Paying workers is top concern of business: ADB


    The most significant financial problem for enterprises during the coronavirus disease 2019 (COVID-19) pandemic is paying staff wages and social security charges, a study conducted by the Asian Development Bank (ADB) showed.

    The COVID-19 impact on Philippine business: key findings from the enterprise survey report released by the multilateral agency yesterday showed the results of the survey conducted from April 28 to May 15, 2020, to gauge the COVID-19’s effect on the business community.

    ADB said responses were received from 2,481 enterprises, which included micro, small and medium-sized enterprises as well as large firms.

    “Survey responses show that quarantine restrictions, which began on March 16 to contain the spread of the virus, had a significant impact on business activity,” the report said.

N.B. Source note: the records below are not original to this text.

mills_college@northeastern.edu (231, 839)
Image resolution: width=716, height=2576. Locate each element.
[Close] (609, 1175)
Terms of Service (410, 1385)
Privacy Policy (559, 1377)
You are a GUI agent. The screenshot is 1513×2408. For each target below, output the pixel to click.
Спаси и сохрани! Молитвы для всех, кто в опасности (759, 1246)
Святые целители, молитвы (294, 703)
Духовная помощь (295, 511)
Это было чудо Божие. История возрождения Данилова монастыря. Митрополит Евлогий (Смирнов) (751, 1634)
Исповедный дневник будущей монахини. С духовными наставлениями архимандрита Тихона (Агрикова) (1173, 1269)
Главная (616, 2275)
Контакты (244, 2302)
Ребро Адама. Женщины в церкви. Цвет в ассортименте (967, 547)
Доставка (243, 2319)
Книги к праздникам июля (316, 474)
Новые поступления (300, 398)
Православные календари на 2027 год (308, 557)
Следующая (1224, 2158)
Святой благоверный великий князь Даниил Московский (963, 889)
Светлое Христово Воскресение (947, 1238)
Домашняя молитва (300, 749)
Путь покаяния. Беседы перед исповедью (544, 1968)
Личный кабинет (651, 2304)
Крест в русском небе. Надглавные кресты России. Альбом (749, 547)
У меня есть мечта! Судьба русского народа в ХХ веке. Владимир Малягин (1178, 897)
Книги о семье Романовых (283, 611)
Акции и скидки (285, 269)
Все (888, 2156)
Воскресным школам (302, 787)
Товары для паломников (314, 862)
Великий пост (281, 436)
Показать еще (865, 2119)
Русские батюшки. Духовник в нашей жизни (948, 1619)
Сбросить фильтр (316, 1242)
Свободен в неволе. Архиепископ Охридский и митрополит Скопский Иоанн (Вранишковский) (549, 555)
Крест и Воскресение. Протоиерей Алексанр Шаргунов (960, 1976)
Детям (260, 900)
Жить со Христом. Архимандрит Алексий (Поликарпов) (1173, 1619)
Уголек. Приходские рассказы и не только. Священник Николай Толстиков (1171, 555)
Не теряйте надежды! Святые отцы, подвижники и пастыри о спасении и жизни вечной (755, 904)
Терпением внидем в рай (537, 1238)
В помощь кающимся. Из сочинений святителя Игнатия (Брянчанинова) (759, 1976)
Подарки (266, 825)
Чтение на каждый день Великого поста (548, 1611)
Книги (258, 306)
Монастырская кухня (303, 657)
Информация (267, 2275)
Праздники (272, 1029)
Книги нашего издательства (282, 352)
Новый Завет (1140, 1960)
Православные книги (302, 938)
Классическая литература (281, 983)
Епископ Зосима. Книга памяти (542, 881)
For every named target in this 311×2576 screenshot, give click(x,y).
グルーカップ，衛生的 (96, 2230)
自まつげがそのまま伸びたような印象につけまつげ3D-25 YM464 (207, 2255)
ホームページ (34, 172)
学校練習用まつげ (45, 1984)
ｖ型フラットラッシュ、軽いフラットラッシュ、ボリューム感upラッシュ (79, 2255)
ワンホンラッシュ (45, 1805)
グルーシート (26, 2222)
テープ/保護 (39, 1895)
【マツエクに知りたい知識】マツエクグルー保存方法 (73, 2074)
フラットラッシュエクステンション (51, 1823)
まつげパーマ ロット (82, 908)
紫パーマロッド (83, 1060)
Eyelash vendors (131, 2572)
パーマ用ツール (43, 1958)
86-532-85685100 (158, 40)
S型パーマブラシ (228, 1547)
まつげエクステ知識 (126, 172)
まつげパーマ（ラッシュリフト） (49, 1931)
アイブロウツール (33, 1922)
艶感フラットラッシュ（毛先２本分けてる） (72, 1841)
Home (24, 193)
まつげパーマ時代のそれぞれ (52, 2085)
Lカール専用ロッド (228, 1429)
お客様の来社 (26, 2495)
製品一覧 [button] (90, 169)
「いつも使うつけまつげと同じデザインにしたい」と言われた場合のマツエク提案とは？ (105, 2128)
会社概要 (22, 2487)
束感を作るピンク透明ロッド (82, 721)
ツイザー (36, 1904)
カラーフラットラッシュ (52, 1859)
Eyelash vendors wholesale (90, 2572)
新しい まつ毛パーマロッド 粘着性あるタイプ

    “Two-thirds of businesses closed temporarily, with most others (29 percent) reducing operations. Of those remaining open, most (78 percent) operated at half capacity or less.

    Only four percent of the enterprises maintained full operations,” it added.

    The report said liquidity was a serious concern for most enterprises as working capital became scarce.

    “One-third of respondents had run out of cash and savings by the time of the survey, while another one-third expected to run out over the next one to three months. Constraints on additional credit were also binding: just over half (53 percent) could not arrange to borrow P50,000 within a week, if needed,” the report said.

    The situation and needs assessment questions in the survey revealed that the most pressing payment concern was wages and related social security contributions (37 percent), ADB noted.

    Half of the firms surveyed suspended wage payments after the COVID-19 outbreak, with the suspension more pronounced in microenterprises, it said.

    “In line with this, a wage subsidy was the most frequently requested government support measure (57 percent). Micro and small enterprises were about 10 percentage points more likely to request a wage subsidy than large enterprises,” the report said.

    “Some 33 percent of those surveyed availed of the Department of Labor and Employment’s grant program for workers unable to receive wages. Use of the program was higher among small and medium-sized enterprises (38 percent) than for microenterprises (28 percent) or large firms (35 percent),” it added.

    According to the report, deferment of tax payments was the second most common policy support desired, cited by more than half of respondents.

    The third most common request was for low-interest or subsidized loans (36 percent) followed by tax reductions or credits (35 percent), ADB said. Those surveyed were allowed multiple responses.

    “As just a few (14 percent) of the enterprises in our survey sell products or services via the internet, it was generally difficult for businesses to service customers and generate revenue during quarantine,” ADB said.

    “Better connection to internet-based business platforms would not only help continue businesses operations currently, but also help prevent adverse impacts from a second wave of infections in the near future,” it added.

    While the enterprises are prepared to comply with required health and safety measures for reopening in general, ADB said the survey also identified different challenges to reopening businesses.

    “The most frequently cited challenge after reopening is providing face masks to workers (63 percent). However, only 17 percent of enterprises would practice social distancing and create smaller working groups,” ADB said.

    “Regular body temperature checks were planned by 13 percent of enterprises. Measures least likely to be used were contact tracing (six percent) and canteen rationing (less than one percent),” it added.